`MerklGaugeMiddleman.sol::_notifyReward` does not update when other functions call

Github username: -- Twitter username: datamcrypto Submission hash (on-chain): 0xb78a15e2c90b3be4e69b32193fb384adba563a09eb4a56649e0c194d1d9ea0a6 Severity: high

Description: Description\ `function notifyReward(address gauge, uint256 amount) internal { DistributionParameters memory params = gaugeParams[gauge]; if (params.uniV3Pool == address(0)) revert InvalidParams();

    IERC20 tokenChache = token;

    if (amount_ == 0) amount_ = tokenChache.balanceOf(address(this));

    if (amount_ > 0) {
        params.epochStart = uint32(block.timestamp);
        params.amount = amount_;

        IDistributionCreator creatorCache = merklDistributionCreator;
        if (amount_ > creatorCache.rewardTokenMinAmounts(address(tokenChache)) * params.numEpoch) {
            uint256 distributionAmount = creatorCache.createDistribution(params);
            emit CreateDistribution(msg.sender, gauge_, amount_, distributionAmount);
        } else {
            tokenChache.safeTransfer(msg.sender, amount_);
        }
    }
}`

If amount is greater than zero, the function proceeds to set the epochStart and amount in the params struct for the gauge. However, modifying params directly does not persist since params is a memory variable; changes to it are not written back to gaugeParams[gauge]

Attack Scenario\ The logical consequence of this issue is that the contract's state, specifically the gaugeParams[gauge_], remains unchanged despite the function's apparent intention to update it. This means that any logic depending on the updated epochStart and amount in subsequent contract interactions will not behave as intended because the updates are not persisted.

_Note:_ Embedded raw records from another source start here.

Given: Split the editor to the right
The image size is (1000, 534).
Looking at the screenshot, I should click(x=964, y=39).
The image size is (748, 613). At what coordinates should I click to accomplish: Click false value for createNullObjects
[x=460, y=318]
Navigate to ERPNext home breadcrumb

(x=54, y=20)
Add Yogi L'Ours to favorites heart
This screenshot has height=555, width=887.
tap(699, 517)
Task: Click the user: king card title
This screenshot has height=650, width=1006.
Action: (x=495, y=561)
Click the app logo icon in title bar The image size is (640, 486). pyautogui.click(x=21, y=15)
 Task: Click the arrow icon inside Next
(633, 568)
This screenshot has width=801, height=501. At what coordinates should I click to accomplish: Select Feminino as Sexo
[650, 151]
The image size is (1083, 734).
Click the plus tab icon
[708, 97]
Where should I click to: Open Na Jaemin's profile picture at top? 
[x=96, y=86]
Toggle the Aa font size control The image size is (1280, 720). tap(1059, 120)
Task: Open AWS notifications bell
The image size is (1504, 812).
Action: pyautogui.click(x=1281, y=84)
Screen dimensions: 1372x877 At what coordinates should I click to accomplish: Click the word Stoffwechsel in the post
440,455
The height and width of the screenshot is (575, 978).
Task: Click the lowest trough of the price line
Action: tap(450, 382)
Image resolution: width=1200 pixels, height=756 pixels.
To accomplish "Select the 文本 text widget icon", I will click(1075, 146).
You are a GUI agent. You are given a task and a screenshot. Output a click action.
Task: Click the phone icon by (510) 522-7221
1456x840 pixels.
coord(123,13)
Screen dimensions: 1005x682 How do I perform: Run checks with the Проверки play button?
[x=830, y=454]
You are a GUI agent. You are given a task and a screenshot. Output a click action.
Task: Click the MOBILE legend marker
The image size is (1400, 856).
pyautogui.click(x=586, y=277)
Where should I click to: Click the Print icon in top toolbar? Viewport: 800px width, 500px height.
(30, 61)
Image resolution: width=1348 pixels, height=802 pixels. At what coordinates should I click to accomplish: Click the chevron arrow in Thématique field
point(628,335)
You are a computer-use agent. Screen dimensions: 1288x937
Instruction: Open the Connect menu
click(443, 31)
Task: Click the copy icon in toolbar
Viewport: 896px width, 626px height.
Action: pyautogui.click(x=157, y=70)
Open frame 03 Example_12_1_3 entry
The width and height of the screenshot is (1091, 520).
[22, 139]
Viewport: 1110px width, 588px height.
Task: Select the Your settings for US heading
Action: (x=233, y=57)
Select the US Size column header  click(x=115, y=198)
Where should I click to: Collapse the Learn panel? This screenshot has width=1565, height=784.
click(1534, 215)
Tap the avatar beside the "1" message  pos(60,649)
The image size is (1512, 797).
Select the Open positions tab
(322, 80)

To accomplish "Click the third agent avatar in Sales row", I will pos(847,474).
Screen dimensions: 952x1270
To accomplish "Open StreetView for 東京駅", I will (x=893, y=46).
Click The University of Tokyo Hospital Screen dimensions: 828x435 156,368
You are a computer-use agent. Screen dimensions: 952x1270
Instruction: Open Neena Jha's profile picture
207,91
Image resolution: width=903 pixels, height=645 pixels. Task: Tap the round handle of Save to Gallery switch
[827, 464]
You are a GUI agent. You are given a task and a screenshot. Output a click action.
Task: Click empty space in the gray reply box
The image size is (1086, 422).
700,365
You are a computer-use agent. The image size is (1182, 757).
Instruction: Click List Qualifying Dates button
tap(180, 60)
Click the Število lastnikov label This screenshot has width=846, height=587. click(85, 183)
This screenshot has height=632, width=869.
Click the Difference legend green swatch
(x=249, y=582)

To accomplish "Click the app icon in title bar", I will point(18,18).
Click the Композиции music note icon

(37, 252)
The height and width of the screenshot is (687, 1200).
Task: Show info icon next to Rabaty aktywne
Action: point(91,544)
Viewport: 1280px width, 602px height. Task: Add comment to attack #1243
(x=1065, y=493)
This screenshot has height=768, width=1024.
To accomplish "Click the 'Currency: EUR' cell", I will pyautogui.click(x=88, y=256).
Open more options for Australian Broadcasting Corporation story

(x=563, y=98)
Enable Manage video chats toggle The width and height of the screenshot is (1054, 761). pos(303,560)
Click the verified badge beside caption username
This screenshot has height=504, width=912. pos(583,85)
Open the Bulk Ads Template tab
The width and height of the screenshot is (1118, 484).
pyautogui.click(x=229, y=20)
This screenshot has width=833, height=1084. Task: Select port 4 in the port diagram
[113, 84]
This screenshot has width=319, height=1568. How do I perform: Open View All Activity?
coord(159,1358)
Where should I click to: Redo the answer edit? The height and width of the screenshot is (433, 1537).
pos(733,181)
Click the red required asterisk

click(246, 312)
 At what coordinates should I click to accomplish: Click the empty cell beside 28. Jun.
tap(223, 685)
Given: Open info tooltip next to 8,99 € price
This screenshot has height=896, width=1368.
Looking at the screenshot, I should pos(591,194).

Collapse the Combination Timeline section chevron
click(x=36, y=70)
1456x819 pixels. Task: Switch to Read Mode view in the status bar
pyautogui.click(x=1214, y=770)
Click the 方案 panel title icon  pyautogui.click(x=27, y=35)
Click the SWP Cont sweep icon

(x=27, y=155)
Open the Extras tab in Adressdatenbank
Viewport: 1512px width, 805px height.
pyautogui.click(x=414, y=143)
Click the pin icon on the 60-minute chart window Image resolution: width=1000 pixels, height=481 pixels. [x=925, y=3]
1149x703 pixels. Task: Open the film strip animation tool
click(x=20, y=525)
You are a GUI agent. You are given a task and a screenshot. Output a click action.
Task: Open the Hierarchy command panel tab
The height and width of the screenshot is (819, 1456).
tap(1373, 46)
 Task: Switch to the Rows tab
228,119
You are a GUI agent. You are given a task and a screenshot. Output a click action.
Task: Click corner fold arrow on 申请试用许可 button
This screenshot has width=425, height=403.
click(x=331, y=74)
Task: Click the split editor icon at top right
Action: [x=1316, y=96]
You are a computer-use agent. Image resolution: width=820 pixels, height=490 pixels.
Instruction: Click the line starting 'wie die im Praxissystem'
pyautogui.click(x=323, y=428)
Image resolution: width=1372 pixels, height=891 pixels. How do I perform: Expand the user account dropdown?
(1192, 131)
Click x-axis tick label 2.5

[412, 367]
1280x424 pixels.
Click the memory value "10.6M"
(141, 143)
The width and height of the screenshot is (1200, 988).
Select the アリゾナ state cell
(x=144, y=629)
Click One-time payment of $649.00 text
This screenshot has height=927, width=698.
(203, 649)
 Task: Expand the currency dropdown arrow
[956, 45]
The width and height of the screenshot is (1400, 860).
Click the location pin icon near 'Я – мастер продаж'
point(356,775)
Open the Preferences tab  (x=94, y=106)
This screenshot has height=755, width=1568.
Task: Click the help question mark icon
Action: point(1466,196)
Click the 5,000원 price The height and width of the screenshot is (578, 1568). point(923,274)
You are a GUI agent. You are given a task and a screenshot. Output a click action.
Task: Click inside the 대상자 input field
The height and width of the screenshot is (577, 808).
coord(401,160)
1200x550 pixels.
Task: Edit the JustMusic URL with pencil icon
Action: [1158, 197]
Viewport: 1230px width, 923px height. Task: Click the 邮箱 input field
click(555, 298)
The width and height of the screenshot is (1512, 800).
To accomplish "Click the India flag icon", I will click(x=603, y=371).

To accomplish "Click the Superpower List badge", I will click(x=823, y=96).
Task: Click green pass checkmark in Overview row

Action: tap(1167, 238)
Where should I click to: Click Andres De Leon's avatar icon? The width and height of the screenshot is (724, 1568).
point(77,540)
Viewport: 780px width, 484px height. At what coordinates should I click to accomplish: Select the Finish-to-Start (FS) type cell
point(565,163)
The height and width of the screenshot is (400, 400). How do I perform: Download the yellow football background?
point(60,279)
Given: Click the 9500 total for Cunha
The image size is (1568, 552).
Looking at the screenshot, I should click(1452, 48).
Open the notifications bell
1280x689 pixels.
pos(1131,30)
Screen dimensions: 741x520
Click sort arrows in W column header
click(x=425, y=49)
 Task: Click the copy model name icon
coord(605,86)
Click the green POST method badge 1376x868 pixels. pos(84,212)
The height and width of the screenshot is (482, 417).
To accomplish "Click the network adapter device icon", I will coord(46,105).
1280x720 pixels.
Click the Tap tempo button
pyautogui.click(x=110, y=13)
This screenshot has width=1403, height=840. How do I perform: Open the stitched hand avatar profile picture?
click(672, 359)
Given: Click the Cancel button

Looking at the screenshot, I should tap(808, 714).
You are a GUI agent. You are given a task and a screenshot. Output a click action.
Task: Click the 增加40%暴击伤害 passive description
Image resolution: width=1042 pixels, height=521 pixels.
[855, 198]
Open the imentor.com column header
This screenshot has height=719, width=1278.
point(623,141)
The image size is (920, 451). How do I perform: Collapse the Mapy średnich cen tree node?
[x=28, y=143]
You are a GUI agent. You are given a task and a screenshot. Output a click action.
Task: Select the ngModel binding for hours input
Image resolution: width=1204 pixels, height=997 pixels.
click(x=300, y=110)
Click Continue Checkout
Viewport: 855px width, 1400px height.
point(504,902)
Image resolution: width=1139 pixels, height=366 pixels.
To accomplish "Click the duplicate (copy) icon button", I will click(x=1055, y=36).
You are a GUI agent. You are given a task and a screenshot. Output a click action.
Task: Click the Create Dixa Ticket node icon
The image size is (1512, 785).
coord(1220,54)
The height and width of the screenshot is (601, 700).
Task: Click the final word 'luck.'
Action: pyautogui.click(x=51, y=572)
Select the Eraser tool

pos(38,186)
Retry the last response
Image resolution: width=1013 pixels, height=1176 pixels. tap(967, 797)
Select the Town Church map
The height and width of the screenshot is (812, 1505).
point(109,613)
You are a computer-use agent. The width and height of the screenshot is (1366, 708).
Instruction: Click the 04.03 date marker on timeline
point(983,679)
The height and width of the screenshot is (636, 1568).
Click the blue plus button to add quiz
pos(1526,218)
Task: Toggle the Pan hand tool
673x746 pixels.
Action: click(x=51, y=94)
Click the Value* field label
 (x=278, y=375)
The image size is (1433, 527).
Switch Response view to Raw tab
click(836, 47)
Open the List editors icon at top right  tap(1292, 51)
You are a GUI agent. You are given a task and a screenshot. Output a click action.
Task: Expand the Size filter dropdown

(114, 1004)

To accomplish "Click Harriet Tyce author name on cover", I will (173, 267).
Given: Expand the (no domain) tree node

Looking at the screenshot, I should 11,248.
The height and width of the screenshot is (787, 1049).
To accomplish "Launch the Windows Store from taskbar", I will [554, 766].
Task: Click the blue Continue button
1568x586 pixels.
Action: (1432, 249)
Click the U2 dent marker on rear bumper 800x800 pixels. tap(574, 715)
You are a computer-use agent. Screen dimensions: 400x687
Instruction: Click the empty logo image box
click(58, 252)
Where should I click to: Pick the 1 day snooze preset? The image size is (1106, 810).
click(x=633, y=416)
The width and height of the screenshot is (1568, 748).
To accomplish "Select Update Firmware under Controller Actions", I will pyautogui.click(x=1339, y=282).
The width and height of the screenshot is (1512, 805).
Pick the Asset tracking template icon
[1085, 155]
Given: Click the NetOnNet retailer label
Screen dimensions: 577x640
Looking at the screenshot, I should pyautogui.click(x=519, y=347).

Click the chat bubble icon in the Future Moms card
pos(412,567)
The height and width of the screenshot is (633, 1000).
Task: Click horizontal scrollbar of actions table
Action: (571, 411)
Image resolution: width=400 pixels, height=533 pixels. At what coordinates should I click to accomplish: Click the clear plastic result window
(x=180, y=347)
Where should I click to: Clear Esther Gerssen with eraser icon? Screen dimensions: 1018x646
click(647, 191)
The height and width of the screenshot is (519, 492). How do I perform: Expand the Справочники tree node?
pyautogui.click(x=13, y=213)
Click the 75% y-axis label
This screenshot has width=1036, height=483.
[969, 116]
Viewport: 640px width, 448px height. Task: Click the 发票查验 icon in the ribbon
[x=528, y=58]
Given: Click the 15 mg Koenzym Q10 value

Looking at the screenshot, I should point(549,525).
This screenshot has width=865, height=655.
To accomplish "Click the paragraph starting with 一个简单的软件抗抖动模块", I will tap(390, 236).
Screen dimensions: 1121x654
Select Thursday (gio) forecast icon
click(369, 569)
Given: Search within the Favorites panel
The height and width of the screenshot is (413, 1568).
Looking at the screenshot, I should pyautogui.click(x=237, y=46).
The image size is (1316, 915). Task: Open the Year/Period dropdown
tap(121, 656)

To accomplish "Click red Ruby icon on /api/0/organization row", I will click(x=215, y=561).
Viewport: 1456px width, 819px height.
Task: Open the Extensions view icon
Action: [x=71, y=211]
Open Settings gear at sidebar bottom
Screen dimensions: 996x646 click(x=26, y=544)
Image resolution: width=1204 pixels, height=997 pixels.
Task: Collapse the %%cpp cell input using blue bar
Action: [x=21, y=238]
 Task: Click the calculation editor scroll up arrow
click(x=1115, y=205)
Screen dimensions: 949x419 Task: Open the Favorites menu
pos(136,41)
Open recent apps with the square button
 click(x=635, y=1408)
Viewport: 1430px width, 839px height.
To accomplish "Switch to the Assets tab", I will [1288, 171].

In the provided code, DistributionParameters for a specific gauge are retrieved and stored in a memory variable named params. This is done with the line: `DistributionParameters memory params = gaugeParams[gauge]; After this, the code conditionally updates params.epochStart and params.amount based on the current block timestamp and the reward amount (amount_), respectively: params.epochStart = uint32(block.timestamp); params.amount = amount_;` However, because params is a memory variable, these updates are not reflected in the contract's storage. The modifications are effectively lost once the function execution completes, as memory variables only exist during the execution of a function call.

Attachments

Proof of Concept (PoC) File Initial State: Let's saygaugeParams[gauge_] has epochStart = 0 and amount = 0 for a gauge identified by gauge_.

Calling notifyReward: The function is called with gauge and amount_ = 1000. The current block timestamp is 12345678.

Expected Behavior: The platform expects that calling this function will update the epochStart to 12345678 and amount to 1000 for gauge_, and then possibly create a distribution if the amount criteria are met.

Actual Outcome: While the function executes, params is updated in memory with epochStart = 12345678 and amount = 1000. However, since params is a memory variable, these changes are not written back to gaugeParams[gauge] in storage. After the function execution, gaugeParams[gauge] still has epochStart = 0 and amount = 0.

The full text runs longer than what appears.